At eight Wilson was hooked on magic after seeing his first trick. Around the same time, he watched his first film about scams. Since then, his life has been intertwined with these passions.
Growing up in Edinburgh, however, made finding material to learn magic from difficult. Eventually he stumbled across a book on card tricks which turned out to be Hugard’s Card Manipulation series. As his interest in cards tricks developed, he realized that the moves in the book could be adapted to playing card games.
Cons & Scams
Not wanting to turn to a life of crime, Wilson needed to find a different way to share his interest in cons and scams; he had all this knowledge just nowhere he could (legally) use it. His chance to use his knowledge came in the form of shows like Takedown and The Real Hustle. Suddenly, he had the opportunity to pull off cons and scams he had only read about.
Working on these shows helped him realize why certain seemingly obvious or convoluted scams worked on people. Wilson explains that, while you may not fall for one scam, there is always something that will appeal to you. To protect yourself from falling victim, he explains that the best you can do is learn the general principles behind scams and understand that anyone can fall victim to a con in the hands of a skilled con artist. It’s human nature. Just be willing to step back from a situation and realize that you might be falling victim to a scam.
When you have an appreciation for something that is highly illegal, you need to find a different way to share your interests. For Wilson, The Magic of Film
Filmmaking is magic to Wilson. Film is an environment where magic is conducted as you are creating an immersive world to tell a story. By cutting together sound and images in a certain ways, a filmmaker has the potential to create a compelling illusion.
The seeds for cinema, however, were cultivated by magicians. The thinking of magicians led to filmmakers exploring and discovering tricks they could do with the format. If magicians had ignored the motion picture phenomen, Wilson believes film would have taken a different path to get to where it is today.
When Wilson creates an effect, he goes down a rabbit hole of “it’d be interesting if…” and follows the trail. Of course not everything turns out to be perfect — some ideas are written down or set aside. His goal when creating is to develop something strong but useful; he doesn’t want magicians shoving his work to the back of their drawers.

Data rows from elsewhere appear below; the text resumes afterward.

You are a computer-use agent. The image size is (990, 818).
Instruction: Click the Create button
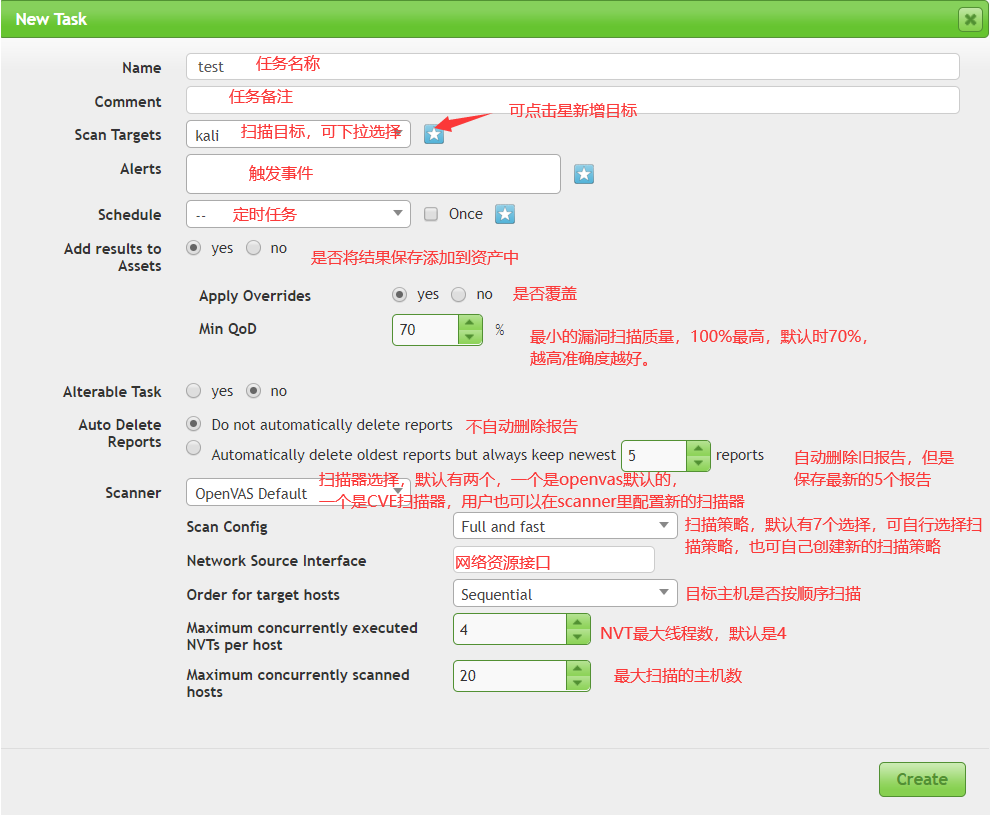click(921, 779)
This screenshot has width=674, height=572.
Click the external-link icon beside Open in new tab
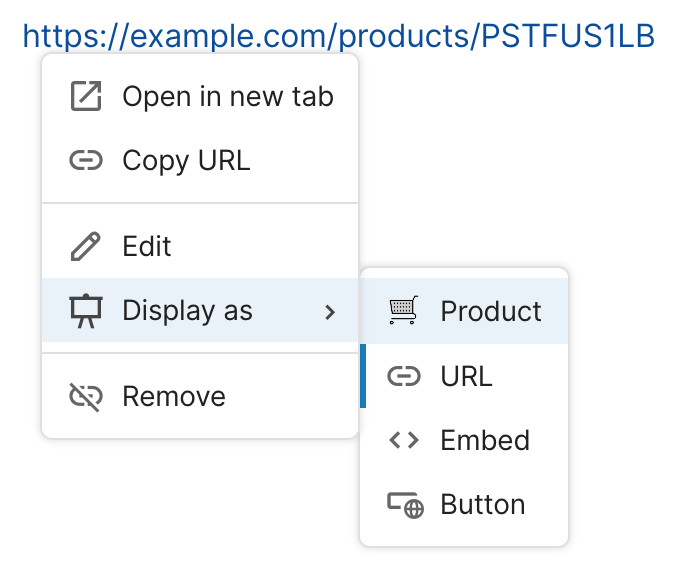[x=87, y=97]
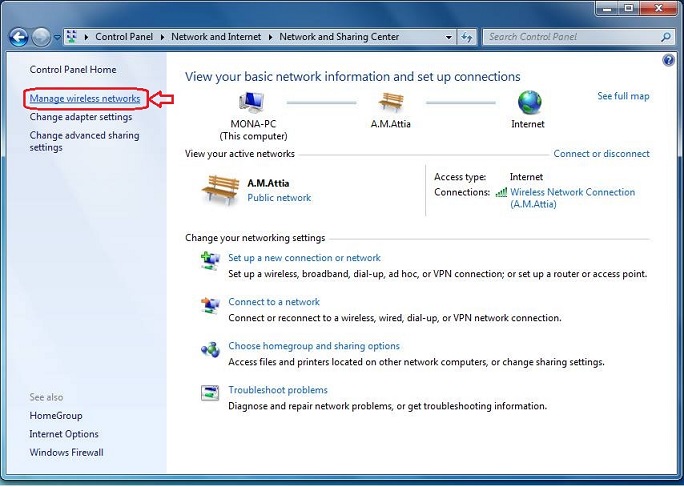Screen dimensions: 684x487
Task: Click the Forward navigation arrow button
Action: [x=41, y=37]
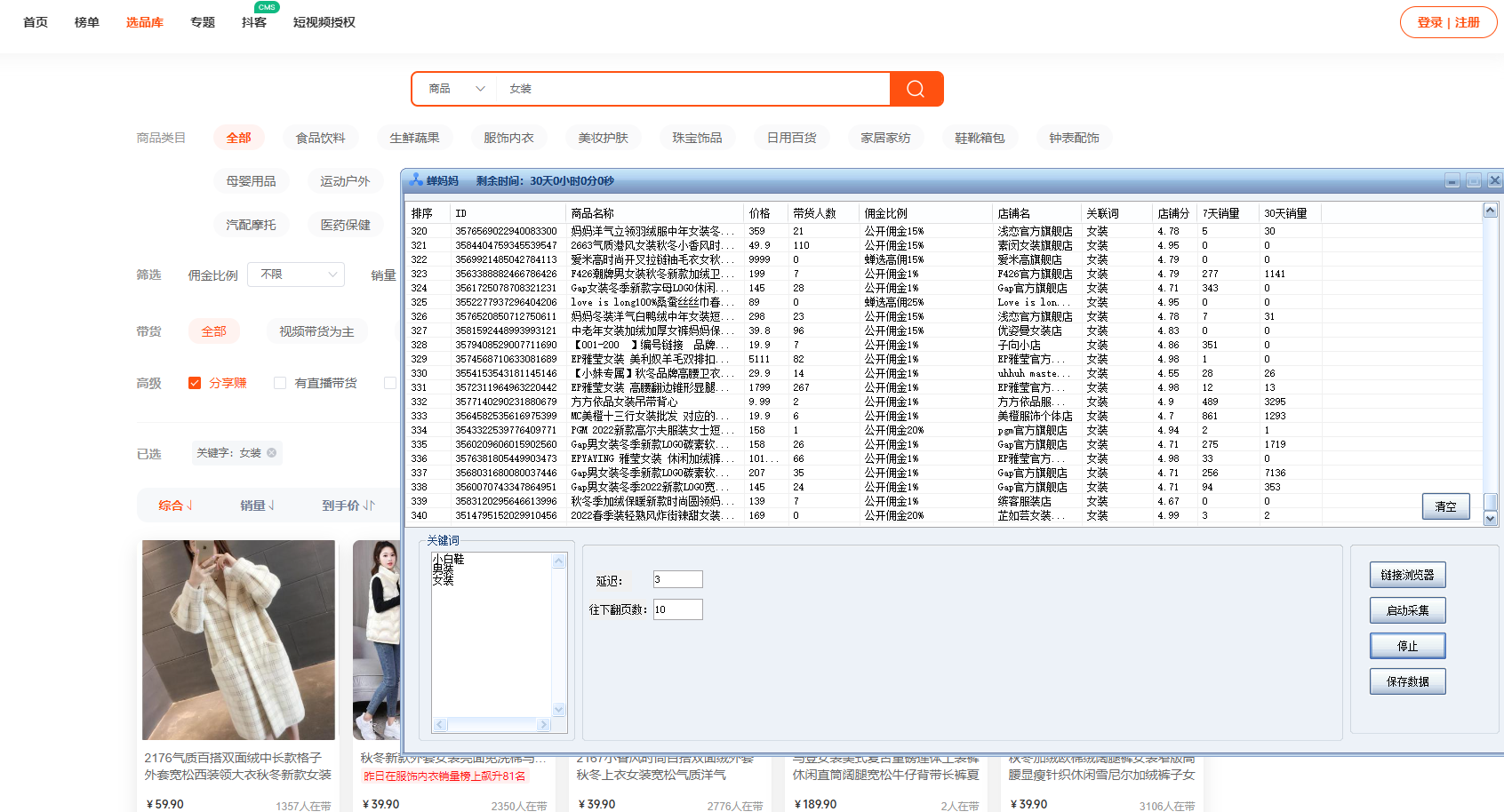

If you sit down with the intent of creating something new, Wilson warns, you have to be wary that you’re not treading on already trodden ground. You probably aren’t discovering something new, and, if you think you have, you have to be willing to check to see if it’s been published elsewhere.
Our Magic came from Wilson growing weary of people outside of magic trying to show what the inner world of magic; they would come into the world for a small period of time and give their basic perspective on the art. But, if you’re not a magician, how would you really know what world built on keeping secrets is like? He wanted lay people to hear what magic is from really strong magicians, so he approached Dan and Dave with a proposal for a documentary.
In the film, very little magic is shown on the screen. This was a deliberate decision as Wilson didn’t want to boil magic down to a few effects that may or may not hook the audience. Instead, Wilson interviewed people who could speak about magic without needing to resort to a trick to make their point. His goal, at the end of the day, was help the public develop a respect for the art.
What do you like about modern magic? What don’t you like?
Wilson doesn’t like how easily information is disseminated nowadays. He’s not against sharing magic online, he just wants there to be some level of direction for incoming magicians, so they have an appreciation for where the material has come from.
Take Home Point
Wilson reminds listeners of the importance of being open and sharing. Magic, like many thing in life, is genuinely about sharing yourself with your audience.
However, he asks that you forget about his material and go read a good magic book. Any book that interests you. Just read it cover to cover. It’ll change the way you approach magic.